### Exercise text:
####
The central importance of the working class: “In Nordic as in other industrial economies, people in middle-class jobs mostly perform the functions of managing, teaching, designing the work of, and supporting the health of the working class. Working-class jobs produce most of the goods and services that keep the economy humming.”

Why the “well, actually” middle class makes organizing hard: “When interacting with one another, people do one of two things: join or differentiate. … In my experience professional, middle-class, highly schooled people are the most vulnerable to compulsive differentiation because of the function of their class and the nature of their schooling. Professional, middle-class training has a predictable result I’ve seen hundreds of times: even easy decisions take enormous amounts of differentiating discussion. Another predictable result: people brought up working class find such groups a turn-off.”

The importance of revealing the truth in protests: “Behind each myth [of an unjust status quo] is a secret that power holders don’t want revealed. The best actions are those that reveal the truth. It’s not always easy to create an action that reveals the truth. Protestors often substitute for ‘reveal’ the word ‘assert’, as in standing in a line holding posters that state their point of view. … ‘Reveal’, however, is something else. Most white southerners believed in the 1950s that they lived in a humane racial system; their myth was that they treated black people well. They also believed that black people accepted segregation, except for a few malcontents.
####
Records taken from a collection
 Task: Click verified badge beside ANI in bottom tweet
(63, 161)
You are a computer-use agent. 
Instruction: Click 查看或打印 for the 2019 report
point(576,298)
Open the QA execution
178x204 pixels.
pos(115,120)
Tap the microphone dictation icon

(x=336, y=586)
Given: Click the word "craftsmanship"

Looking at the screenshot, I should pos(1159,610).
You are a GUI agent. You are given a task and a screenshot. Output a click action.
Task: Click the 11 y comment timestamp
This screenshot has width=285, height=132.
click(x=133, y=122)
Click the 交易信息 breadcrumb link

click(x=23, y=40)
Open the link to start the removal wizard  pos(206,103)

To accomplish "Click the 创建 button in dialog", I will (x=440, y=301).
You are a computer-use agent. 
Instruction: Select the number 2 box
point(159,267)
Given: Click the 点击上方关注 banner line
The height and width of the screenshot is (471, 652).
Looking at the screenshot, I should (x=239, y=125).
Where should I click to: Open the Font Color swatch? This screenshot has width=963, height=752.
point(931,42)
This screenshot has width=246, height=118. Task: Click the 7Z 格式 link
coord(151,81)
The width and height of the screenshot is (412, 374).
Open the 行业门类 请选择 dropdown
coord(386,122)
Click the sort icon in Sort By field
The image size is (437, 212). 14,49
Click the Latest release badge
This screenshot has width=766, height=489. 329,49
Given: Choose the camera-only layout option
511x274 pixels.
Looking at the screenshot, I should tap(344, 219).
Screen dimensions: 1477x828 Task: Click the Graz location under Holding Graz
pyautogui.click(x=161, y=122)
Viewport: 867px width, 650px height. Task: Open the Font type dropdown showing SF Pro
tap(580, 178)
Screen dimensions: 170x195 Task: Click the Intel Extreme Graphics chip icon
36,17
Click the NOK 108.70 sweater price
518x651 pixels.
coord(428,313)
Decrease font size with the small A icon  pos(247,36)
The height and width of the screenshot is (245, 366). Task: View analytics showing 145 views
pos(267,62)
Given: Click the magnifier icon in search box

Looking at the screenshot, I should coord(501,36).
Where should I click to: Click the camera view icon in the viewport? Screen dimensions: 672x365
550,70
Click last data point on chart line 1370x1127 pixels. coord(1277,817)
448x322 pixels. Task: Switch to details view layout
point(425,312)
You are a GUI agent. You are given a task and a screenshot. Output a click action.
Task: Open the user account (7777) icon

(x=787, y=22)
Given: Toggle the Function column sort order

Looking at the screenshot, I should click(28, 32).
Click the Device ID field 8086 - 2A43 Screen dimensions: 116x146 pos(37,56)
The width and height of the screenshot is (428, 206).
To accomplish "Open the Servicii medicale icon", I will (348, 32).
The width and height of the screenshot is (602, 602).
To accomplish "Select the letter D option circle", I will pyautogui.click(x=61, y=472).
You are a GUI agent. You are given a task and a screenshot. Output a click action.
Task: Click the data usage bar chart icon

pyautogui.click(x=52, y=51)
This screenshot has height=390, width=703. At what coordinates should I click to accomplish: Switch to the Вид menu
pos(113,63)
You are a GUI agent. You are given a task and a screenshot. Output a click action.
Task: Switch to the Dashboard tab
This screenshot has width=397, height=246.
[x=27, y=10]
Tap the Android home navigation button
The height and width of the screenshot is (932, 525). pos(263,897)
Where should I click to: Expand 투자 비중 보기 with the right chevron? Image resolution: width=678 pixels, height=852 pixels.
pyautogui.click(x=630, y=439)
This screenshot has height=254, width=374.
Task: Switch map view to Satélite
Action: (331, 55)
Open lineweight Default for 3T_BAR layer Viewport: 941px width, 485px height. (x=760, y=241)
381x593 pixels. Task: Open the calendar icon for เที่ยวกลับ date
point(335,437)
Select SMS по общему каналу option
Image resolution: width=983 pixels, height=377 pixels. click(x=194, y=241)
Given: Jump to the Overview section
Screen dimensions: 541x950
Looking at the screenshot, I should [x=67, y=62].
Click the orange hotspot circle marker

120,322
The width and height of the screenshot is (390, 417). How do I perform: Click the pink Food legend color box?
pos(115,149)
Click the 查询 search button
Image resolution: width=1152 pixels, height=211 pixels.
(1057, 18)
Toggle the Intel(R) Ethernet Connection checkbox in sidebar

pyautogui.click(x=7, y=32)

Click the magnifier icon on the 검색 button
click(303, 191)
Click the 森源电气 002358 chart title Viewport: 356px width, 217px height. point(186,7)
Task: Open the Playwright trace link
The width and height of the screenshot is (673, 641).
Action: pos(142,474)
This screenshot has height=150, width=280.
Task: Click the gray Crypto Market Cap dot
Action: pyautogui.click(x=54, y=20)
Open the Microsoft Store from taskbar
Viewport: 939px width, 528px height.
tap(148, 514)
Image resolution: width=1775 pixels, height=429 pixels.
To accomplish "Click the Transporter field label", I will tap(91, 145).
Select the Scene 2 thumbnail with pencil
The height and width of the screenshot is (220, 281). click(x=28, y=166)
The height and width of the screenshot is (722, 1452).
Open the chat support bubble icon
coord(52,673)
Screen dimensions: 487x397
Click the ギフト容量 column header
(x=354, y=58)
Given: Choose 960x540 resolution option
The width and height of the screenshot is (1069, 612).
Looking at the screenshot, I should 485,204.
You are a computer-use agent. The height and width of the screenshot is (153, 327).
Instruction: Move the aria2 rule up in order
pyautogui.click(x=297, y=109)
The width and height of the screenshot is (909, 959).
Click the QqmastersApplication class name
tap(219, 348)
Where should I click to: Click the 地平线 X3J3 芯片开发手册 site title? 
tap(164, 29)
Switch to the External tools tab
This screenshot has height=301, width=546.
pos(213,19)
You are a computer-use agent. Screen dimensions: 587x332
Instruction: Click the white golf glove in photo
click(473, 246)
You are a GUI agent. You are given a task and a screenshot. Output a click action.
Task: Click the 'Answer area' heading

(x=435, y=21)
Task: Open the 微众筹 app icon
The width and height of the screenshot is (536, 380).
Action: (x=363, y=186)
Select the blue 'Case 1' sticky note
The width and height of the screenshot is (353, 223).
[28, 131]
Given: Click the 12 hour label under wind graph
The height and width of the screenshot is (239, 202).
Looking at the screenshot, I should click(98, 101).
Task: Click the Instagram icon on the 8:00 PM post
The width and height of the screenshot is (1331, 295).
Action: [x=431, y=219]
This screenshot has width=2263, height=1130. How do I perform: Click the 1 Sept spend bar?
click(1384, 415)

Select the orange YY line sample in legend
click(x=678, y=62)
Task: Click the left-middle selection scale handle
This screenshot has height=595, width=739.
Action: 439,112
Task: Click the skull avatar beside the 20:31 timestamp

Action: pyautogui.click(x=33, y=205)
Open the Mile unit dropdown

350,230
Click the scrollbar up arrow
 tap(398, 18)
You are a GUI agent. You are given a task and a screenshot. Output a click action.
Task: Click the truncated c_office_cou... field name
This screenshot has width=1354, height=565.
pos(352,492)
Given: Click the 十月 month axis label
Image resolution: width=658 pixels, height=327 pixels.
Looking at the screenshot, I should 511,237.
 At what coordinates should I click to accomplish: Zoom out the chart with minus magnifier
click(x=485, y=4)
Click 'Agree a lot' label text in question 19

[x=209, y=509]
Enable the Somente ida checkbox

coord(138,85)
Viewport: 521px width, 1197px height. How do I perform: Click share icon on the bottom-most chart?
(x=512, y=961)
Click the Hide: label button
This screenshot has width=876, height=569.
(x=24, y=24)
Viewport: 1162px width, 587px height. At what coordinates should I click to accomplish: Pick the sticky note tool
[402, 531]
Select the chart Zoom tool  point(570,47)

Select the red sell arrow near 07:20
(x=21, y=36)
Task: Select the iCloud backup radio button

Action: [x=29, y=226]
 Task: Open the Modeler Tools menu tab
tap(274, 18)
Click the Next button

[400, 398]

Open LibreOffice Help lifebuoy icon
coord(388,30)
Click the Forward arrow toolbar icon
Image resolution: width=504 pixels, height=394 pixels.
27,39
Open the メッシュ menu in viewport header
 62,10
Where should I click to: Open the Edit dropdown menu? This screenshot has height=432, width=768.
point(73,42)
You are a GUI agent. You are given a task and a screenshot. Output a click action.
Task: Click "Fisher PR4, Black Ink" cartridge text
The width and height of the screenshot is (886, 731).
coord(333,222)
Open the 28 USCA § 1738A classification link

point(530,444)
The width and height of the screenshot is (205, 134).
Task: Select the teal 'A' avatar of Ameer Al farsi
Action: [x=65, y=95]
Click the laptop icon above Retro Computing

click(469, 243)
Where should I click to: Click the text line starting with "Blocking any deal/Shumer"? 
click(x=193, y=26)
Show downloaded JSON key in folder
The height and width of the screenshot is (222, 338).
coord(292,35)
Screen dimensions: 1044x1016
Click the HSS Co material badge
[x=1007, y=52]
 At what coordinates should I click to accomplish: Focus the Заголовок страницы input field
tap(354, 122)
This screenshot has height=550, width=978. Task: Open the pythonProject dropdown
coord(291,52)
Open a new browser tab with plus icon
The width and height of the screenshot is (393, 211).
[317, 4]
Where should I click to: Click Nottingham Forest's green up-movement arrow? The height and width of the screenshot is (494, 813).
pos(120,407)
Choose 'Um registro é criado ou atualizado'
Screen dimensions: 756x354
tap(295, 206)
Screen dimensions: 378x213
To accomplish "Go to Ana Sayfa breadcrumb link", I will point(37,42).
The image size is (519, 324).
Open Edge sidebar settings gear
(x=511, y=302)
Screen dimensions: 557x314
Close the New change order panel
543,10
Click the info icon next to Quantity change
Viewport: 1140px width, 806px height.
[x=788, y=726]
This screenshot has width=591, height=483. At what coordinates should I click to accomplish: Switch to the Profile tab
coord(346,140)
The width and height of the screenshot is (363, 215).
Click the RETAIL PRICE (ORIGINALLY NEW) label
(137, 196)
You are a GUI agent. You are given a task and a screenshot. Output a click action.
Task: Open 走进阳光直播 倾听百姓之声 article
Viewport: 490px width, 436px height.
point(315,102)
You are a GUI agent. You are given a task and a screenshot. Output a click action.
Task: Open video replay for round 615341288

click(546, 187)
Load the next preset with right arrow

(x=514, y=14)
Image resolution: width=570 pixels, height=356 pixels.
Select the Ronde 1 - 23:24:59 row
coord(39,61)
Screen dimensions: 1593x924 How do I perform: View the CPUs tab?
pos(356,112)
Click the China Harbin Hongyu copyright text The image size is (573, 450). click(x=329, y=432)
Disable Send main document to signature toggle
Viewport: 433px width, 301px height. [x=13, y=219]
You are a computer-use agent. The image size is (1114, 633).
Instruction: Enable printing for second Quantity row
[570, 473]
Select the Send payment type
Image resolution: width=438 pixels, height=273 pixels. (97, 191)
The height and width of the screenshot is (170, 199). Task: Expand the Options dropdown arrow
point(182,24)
####
### Work to complete:
A. In the passages on organizing and protest, what did most white southerners believe in the 1950s about the racial system they lived in?
B. Continue the passages on organizing and protest from their last sentence.
The listing is separate material and has no connection to the passages on organizing and protest.

### Activity answers:
A. They believed they lived in a humane racial system and treated black people well.

B.
“It was shocking for them to see nicely dressed black college students reading their textbooks while sitting at a lunch counter waiting for coffee, when they could get takeout coffee at the back door. Doubly shocking to see white men beating them up. Two secrets were exposed at once: black people want freedom, and segregation requires violence.”

MeFi loves to talk about the Nordics already, but in late of Things Right Now, Lakey's work feels newly relevant.

This is my first FPP - aaaaah! Shout out to LeLiLo for their prior mention of Viking Economics on here.
posted by sockshaveholes (7 comments total) 40 users marked this as a favorite
 
this looks fascinating, thanks for taking the plunge!
posted by sepviva at 2:56 PM on April 28, 2020 [1 favorite]


I'm just starting through this excellent post, and I'm finding the interview with Lakey to be really interesting! Thanks!
posted by dbx at 4:55 PM on April 28, 2020 [1 favorite]


full disclaimer, I'm a Quaker so I'm low key biased towards this post, thanks for putting it together. My favorite thing about EQAT is their record of protesting PNC Bank's (which has some Quaker origins) funding of mountaintop removal by holding a silent meeting for worship occupation of bank lobbies:

On 21 October, 2013 EQAT held the biggest bank branch action in U.S. history. Activists staged sixteen actions at PNC bank branches, mostly in Pittsburgh. In response, managers at several of the banks shut their branches down. In many of the banks, protesters held Silent Occupation, where groups of three to eleven went into PNC banks and practiced silent Quaker worship
posted by mostly vowels at 5:54 PM on April 28, 2020 [6 favorites]


Congrats on your first post!
posted by not_the_water at 7:33 PM on April 28, 2020 [1 favorite]


How We Win is available at the Internet Archive.
posted by progosk at 8:25 AM on April 29, 2020 [1 favorite]


Well this is all super interesting stuff.

Lakey sounds like he has a lot of fascinating, well-honed ideas. He's clearly thought about these things a lot, for a long time.

I hope I can give Viking Economics a read before too long.

I love the idea of protect actions taking the form of silent Quaker worship. (Also from that link: "Police arrested five members of EQAT for building model windmills on 6 December 2011 in the regional PNC bank (downtown Philadelphia) to highlight wind as an alternative energy source." Yay!)

This is a terrific post, sockshaveholes - you did a great job putting it together, and I thank you for taking the time to do it!

(And thanks, too, to the 34 people who favorited it, so it showed up on the Popular page; otherwise I might have missed it.)

Thanks!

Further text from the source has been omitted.